Enfim, a “despiora” da construção registrada em 2018 começa a se traduzir em melhora com os indicadores registrando taxas positivas. Embora, os números ainda sejam muito tímidos e insuficiente para alavancar o crescimento do país, espera-se que a atividade setorial ganhe mais robustez com o início das obras das unidades habitacionais vendidas.
Olhando à frente, as incertezas ainda são grandes para permitir antever uma retomada consistente. É preciso notar que, mais da metade das vendas ocorridas foram realizadas no âmbito do Minha Casa Minha Vida (MCMV). Vale lembrar que o funding do programa e da habitação social – o FGTS – está em risco com a política de saques recente. A queda nas taxas de juros do crédito habitacional, pode torná-lo acessível a mais famílias, mas é preciso que os bancos direcionem os financiamentos para os estratos de renda mais baixos, que hoje são atendidos pelo MCMV com recursos do FGTS.
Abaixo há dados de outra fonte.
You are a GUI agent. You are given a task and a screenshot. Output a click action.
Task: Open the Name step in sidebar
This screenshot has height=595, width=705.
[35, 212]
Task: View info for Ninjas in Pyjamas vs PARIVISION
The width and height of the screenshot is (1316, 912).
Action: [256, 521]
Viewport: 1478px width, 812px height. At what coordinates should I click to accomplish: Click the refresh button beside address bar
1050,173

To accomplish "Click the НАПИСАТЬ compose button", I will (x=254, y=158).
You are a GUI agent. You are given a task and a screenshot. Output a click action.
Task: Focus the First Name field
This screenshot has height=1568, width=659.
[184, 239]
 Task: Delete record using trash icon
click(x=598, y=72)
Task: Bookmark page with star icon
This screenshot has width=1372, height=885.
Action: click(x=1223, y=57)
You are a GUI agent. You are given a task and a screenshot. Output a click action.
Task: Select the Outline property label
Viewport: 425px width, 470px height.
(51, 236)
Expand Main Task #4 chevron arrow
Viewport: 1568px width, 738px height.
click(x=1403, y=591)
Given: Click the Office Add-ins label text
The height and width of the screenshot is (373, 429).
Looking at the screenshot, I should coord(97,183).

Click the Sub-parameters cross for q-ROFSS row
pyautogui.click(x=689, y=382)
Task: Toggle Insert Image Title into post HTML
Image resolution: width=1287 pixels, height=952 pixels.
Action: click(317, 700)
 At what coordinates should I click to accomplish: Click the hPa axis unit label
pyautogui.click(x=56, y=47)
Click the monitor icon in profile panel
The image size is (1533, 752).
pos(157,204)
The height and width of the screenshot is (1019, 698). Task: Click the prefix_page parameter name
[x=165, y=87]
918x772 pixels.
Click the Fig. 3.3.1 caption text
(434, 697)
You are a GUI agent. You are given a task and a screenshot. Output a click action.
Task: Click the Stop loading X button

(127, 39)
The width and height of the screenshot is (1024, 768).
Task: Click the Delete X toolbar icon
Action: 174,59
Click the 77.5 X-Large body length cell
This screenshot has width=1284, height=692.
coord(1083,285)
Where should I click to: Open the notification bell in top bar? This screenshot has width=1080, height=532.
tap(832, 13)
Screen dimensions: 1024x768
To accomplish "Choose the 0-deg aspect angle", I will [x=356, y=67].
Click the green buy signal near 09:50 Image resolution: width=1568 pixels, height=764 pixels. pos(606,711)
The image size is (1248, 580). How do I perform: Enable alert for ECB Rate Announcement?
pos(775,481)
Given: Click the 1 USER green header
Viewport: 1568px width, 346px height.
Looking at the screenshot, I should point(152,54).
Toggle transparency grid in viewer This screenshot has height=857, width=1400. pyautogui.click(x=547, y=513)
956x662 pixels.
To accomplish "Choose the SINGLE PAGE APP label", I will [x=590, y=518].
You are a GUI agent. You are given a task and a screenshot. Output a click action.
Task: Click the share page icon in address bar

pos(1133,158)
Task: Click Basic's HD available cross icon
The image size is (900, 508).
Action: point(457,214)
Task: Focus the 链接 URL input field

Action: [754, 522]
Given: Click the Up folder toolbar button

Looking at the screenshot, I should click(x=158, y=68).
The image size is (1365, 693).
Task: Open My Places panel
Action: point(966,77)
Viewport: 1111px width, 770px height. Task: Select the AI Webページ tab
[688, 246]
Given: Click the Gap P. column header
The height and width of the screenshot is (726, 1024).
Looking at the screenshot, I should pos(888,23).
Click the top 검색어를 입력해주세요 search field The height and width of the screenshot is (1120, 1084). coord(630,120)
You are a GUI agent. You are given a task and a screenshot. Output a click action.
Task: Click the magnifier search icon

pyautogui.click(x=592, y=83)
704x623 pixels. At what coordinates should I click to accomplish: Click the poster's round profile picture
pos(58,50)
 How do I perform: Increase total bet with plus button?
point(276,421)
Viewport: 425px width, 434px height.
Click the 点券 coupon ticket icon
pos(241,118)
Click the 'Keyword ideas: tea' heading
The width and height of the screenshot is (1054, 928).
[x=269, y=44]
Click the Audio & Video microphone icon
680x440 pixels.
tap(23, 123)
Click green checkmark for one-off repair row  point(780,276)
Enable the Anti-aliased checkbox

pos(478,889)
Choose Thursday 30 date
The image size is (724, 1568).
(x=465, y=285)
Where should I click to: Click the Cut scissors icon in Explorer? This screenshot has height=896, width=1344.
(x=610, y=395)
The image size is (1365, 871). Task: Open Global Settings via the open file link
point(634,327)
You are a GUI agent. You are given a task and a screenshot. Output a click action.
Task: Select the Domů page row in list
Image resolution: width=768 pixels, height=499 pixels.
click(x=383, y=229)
Além disso, nota-se grande concentração das vendas na região Sudeste, que respondeu por 55% das vendas realizadas no ano passado e 56% do resultado de 2019. Ou seja, a retomada não está disseminada pelo país.
No caso da infraestrutura, o cenário é igualmente incerto, uma vez que o investimento privado não tem conseguido compensar a drástica redução do investimento público e mesmo com o crescimento previsto, a taxa de investimento em infraestrutura apenas passará de 1,82% para 1,87% do PIB brasileiro.
[1] Pesquisa de emprego Sinduscon-SP/FGV realizada a partir da RAIS/Caged, compreendendo todos os segmentos (Imobiliário, Infraestrutura e Serviços Especializados). Os números de setembro ainda são estimativas.
As opiniões expressas neste artigo são de responsabilidade exclusiva do autor, não refletindo necessariamente a opinião institucional da FGV.